Personal information
- Full name: Flying Four of Morgan State University
- Nationality: United States of America

Sport
- Country: United States
- Sport: Track & Field
- Event: Relay Teams
- Team: Morgan State College (1951-1955)

= The Flying Four =

Morgan State University 1951–1955 track relay team

The Flying Four Morgan State Track Relay Team 1951-1955, also known as "Flying Foursome" or the "Speed Merchants", was a track team of Morgan State University that was inducted into the CIAA Hall of Fame. The four members were James Rogers, Otis Johnson, Herman Wade and Joshua Culbreath.

==Coach==
Edward "Eddie" P. Hurt became the head track coach at Morgan State College in 1929. When the CIAA conference still stood for Colored Intercollegiate Athletic Association, Coach Hurt reportedly said, "We had a heck of a problem getting started; there is no question about that." At that time, the small black colleges competed with one another and received little national attention. Hurt said, "It was hard to get recognition, especially in track & field, and we just never had a chance to compete against the better schools. When we first started trying to improve our program, nobody knew we were alive."

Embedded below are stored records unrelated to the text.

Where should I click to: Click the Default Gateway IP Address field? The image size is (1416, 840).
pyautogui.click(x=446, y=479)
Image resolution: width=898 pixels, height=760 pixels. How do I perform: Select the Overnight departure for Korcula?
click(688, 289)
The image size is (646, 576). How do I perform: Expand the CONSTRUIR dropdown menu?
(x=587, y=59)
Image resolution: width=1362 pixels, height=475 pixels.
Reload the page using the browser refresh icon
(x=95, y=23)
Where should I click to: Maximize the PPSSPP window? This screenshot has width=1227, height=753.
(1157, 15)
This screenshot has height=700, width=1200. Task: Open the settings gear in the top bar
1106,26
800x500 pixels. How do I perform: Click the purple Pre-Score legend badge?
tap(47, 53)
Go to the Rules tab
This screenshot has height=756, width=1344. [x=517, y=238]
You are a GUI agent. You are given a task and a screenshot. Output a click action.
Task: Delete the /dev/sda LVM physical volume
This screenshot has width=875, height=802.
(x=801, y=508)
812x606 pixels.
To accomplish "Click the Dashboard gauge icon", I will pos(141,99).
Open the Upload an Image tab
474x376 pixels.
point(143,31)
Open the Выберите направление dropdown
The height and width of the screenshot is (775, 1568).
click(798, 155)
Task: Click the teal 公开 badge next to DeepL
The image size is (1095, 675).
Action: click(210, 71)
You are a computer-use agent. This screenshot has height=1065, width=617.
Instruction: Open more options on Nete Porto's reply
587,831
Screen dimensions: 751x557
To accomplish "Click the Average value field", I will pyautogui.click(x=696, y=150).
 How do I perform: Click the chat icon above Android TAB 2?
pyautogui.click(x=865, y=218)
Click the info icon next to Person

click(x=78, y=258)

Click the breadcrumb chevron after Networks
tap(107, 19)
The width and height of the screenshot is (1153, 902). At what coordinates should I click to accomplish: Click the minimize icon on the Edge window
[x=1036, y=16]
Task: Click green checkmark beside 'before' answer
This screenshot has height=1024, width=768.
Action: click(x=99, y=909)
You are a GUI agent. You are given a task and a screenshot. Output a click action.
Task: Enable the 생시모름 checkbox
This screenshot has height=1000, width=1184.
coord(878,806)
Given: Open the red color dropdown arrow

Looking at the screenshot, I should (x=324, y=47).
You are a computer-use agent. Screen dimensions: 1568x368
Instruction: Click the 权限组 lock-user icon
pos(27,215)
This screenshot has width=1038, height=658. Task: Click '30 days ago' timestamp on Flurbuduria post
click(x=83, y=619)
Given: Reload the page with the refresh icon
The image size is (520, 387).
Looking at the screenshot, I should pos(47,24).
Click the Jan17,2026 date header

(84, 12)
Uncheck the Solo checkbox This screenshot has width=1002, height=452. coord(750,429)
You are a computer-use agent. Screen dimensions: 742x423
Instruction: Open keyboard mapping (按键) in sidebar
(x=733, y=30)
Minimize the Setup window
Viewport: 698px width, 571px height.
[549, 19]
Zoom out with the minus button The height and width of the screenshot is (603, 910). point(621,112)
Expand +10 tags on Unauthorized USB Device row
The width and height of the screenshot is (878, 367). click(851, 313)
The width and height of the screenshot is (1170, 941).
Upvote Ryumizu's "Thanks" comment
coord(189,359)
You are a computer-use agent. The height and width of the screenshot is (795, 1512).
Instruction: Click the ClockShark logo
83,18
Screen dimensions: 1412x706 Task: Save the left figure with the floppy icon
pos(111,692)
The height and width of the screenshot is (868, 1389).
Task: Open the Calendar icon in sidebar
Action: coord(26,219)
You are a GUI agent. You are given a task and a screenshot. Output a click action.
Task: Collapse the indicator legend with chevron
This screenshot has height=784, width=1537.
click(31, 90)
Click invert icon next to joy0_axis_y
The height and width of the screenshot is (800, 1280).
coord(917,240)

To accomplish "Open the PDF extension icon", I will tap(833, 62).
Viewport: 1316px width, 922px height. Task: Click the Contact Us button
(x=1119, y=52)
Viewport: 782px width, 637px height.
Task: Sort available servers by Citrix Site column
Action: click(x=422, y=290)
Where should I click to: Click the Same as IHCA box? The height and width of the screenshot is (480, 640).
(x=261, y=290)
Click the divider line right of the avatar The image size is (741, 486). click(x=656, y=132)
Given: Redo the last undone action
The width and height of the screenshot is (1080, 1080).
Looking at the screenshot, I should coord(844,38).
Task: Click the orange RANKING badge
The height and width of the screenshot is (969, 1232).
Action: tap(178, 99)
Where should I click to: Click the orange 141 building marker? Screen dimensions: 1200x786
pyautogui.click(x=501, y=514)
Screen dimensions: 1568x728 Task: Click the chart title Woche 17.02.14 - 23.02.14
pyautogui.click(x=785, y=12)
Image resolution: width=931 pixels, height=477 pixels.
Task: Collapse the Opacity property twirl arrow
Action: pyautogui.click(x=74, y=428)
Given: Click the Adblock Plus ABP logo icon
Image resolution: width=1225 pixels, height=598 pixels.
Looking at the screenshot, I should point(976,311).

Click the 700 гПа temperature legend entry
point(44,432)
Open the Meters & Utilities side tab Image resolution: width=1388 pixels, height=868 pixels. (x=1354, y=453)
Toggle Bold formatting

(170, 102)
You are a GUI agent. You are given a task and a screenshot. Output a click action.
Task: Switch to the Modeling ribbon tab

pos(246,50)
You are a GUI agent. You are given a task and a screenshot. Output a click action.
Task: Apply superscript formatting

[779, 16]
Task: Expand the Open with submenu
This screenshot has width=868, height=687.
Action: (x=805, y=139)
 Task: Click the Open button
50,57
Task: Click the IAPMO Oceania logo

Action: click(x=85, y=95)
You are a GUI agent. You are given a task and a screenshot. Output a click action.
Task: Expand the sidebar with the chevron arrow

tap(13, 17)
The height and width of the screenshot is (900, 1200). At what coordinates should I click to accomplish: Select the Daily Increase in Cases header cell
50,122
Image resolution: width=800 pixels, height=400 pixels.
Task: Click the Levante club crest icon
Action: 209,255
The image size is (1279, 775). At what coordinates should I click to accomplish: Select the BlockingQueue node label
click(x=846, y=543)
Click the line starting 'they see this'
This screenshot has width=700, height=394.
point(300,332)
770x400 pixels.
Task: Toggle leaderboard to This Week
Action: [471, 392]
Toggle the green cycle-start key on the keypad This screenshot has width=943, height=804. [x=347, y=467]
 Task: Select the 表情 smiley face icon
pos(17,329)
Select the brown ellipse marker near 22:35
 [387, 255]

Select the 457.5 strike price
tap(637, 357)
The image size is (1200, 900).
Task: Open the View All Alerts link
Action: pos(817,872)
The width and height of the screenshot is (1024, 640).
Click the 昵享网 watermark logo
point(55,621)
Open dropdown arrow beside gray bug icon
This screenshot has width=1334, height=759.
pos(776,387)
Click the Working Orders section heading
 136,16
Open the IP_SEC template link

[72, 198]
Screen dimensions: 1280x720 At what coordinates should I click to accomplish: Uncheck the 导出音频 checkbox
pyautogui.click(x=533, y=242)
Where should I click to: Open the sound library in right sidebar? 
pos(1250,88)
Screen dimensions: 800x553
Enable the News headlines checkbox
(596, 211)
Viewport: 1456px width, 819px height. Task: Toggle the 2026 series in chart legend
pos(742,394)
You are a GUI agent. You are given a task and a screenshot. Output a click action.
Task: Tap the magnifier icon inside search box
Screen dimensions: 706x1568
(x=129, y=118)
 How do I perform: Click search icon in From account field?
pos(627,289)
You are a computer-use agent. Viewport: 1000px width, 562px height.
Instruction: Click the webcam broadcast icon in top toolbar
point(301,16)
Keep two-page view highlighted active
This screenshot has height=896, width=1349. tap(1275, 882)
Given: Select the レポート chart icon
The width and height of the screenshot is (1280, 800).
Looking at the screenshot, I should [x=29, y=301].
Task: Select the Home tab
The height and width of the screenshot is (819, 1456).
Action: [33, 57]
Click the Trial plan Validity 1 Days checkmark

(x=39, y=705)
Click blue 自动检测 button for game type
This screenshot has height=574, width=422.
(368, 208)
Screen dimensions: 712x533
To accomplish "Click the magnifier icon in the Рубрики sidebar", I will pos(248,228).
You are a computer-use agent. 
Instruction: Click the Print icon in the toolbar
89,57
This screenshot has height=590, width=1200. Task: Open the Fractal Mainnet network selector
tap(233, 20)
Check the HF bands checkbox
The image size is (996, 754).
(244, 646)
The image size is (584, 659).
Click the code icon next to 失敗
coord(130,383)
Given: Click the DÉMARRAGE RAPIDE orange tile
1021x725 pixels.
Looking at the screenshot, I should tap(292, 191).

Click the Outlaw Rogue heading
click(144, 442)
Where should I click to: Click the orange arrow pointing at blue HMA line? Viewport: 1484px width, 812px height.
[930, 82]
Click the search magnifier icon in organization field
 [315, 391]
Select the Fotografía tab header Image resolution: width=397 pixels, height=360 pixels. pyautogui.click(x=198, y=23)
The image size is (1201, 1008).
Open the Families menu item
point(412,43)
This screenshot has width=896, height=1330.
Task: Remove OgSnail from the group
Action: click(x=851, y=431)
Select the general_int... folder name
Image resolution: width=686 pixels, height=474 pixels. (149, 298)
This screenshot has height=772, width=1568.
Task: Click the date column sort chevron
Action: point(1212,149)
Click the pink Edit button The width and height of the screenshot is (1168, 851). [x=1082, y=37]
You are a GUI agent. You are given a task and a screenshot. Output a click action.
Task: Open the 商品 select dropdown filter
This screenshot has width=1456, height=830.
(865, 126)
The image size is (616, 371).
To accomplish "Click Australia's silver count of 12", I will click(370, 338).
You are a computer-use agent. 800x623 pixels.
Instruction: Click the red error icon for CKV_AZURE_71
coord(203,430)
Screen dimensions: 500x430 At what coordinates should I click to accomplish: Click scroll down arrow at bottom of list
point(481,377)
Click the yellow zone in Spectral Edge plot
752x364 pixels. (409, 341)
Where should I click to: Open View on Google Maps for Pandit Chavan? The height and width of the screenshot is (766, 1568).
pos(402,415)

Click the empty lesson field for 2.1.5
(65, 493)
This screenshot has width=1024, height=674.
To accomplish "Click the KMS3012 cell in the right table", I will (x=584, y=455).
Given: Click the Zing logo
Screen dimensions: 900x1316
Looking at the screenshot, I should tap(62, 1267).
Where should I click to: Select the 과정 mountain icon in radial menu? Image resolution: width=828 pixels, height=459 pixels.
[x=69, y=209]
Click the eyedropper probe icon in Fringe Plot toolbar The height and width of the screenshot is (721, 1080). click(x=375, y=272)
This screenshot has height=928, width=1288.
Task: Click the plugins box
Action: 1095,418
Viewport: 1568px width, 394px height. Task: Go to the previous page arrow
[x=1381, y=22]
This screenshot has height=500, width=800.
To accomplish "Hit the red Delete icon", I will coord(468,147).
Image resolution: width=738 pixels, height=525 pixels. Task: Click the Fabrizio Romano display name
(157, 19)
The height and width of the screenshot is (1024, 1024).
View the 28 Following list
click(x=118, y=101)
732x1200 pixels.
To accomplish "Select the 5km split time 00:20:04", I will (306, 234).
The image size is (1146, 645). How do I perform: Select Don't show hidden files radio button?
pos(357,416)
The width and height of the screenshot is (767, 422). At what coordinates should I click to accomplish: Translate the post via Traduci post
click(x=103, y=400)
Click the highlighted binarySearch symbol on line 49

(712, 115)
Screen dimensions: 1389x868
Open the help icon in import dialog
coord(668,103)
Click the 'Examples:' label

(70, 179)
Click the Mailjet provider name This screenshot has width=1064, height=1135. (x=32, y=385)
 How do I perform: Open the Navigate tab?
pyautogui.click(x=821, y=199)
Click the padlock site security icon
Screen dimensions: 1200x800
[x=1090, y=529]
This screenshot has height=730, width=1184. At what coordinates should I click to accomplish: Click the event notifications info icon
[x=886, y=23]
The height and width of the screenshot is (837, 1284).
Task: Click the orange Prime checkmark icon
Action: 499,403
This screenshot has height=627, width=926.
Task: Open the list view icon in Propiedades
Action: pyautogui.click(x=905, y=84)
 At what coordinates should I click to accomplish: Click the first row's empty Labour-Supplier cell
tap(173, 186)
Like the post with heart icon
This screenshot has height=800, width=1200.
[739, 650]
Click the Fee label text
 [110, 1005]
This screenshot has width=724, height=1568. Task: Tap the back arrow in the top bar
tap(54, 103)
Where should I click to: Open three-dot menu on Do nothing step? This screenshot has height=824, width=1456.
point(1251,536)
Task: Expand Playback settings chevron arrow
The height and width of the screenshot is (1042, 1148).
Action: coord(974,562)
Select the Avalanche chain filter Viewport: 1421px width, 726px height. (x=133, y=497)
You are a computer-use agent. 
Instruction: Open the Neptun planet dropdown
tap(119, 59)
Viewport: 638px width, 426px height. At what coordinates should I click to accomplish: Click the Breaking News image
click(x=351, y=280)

Coach Hurt started developing a premier program and by 1950 Morgan State's Track Team was drawing national and international attention due to the impressive showing at the Penn Relays. In 1950, The Historic Four (Sam LaBeach, Bob Tyler, Bill Brown and George Rhoden) broke a record at the Penn Relays that stood for 56 years. Many elite track athletes came to the school because of the popularity of its track team and coach Hurt. In 1975, he was the first African American coach to be inducted into the USA Track and Field Hall of Fame.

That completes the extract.